I have been tested greatly by the Dog. In Dallas, I missed an express to Albuquerque because two agents told me two completely different things, both of them wrong. The express bus I missed took 15 hours; the non-express I caught, three and a half hours later, took 21.
But there are rewards. For example, that non-express to Albuquerque stopped in Abilene, where I had a wonderful lunch at an 80-year-old family restaurant/soda fountain and spent a couple of hours talking football with some Texas Tech people.
So there is another rating in my little system: Stylin’. I styled through the mountains of western North Carolina one time, chatting with a sweet old couple who had just harvested a bunch of apples and were sharing them with everyone on the bus. The driver of that bus, flying in the face of Grey Dog regulations, went several miles out of his way to put me at a trailhead.
I styled in West Lafayette, Indiana, another time. The Dog broke down there on a Saturday morning, and I saw in the paper that Purdue’s football team had a home game against Michigan later that day. While everyone else moped in the station, I styled with the tailgaters over by the stadium.
I have long suspected that many people’s objections to the Dog take root in the fact that most people on the bus are not middle-class and white. But to me the whole fun of traveling is in getting out of your environment. Who says money gets you into all the good places? Traveling by bus is sort of like staying in a youth hostel instead of a hotel. You give up a modicum of personal comfort to spend less money and meet much more interesting people.
Besides, you get to see everything on the way. As anyone who has ridden it can tell you, the Dog stops everywhere. Consider: Between Memphis and Nashville, you can (A) drive I-40, keeping your eyes on traffic and seeing only the roadside pines, (B) take an express Greyhound that takes the same amount of time, or (C) kick back on an Americruiser and see the sights of Brownsville, Jackson, Camden, Waverly, and Dickson. Granted, there are times when the short trip is what you’re after, but long trips tend to get stranger, and strangers make the world go ’round.

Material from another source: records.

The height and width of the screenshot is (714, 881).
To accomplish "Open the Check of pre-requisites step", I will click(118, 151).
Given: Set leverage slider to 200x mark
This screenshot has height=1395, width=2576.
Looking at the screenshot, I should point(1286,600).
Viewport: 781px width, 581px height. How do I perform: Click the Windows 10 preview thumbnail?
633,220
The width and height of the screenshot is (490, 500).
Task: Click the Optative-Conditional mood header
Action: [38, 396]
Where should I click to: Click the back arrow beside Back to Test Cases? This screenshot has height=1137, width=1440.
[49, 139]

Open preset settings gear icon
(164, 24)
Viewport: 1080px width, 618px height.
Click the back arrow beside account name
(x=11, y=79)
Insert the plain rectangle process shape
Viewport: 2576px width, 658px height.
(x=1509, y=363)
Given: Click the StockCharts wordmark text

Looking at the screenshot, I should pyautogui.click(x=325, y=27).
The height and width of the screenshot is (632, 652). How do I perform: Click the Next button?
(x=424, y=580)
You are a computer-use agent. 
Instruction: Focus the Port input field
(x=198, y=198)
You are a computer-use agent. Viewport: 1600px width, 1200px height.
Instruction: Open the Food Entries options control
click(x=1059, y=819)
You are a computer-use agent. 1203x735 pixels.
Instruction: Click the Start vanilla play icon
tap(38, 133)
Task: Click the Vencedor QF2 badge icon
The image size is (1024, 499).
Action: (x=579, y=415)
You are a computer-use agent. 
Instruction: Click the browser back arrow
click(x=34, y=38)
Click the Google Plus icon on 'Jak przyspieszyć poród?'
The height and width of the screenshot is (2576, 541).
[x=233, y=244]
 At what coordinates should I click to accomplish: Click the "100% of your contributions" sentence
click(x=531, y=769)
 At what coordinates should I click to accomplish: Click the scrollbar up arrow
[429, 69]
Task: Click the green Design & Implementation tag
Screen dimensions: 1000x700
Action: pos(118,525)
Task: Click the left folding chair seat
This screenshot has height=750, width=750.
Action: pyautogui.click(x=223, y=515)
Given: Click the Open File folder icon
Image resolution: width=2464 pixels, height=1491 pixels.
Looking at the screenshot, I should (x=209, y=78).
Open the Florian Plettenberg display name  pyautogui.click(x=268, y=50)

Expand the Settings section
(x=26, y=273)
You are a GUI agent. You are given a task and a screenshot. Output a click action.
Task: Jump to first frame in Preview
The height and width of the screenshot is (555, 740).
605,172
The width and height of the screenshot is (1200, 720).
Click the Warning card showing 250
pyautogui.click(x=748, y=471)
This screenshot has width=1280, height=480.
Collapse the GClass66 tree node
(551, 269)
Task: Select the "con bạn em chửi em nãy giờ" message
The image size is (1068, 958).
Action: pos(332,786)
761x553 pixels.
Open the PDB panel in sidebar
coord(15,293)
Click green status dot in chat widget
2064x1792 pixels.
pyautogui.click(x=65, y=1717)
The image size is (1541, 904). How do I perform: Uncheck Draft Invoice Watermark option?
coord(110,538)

Actually, this would be a good moment to say that, while I have always had a soft spot for the bus, the truly most wonderful way to travel anywhere is by train. But just for a giggle, call Amtrak sometime and get the answer to these three questions: “How long does it take to get there?” “What time do I have to go down to our miserable train station?” and “How do your prices compare with any other mode of transportation?” Amtrak’s continued existence baffles me.
(A side giggle can be had by calling the Memphis government and asking, “How’s the work going on Central Station?”)
Heck, on Greyhound from now until June 15th, you can go two-for-the-price-of-one, or, with a 21-day advance purchase, you can get a round-trip ticket, good for a month, anywhere in the country, for $118. It’s tough to beat that.
Every time I have seen the Dog loping out of the station down on Union, I feel a longing to be on it. I’m hypnotized by the destinations on the front of the bus — Chicago for pizzas, the Shedd Aquarium, and big-league baseball; Salt Lake City for skiing or backpacking; Charlotte for the trip over the Smokies; New Orleans for New Orleans.
But I am also hypnotized by the potential, good and bad, of swimming in murkier waters, of rolling the dice with Great Grey Dog. Predictability and comfort, after all, are the parents of a tired and lazy mind.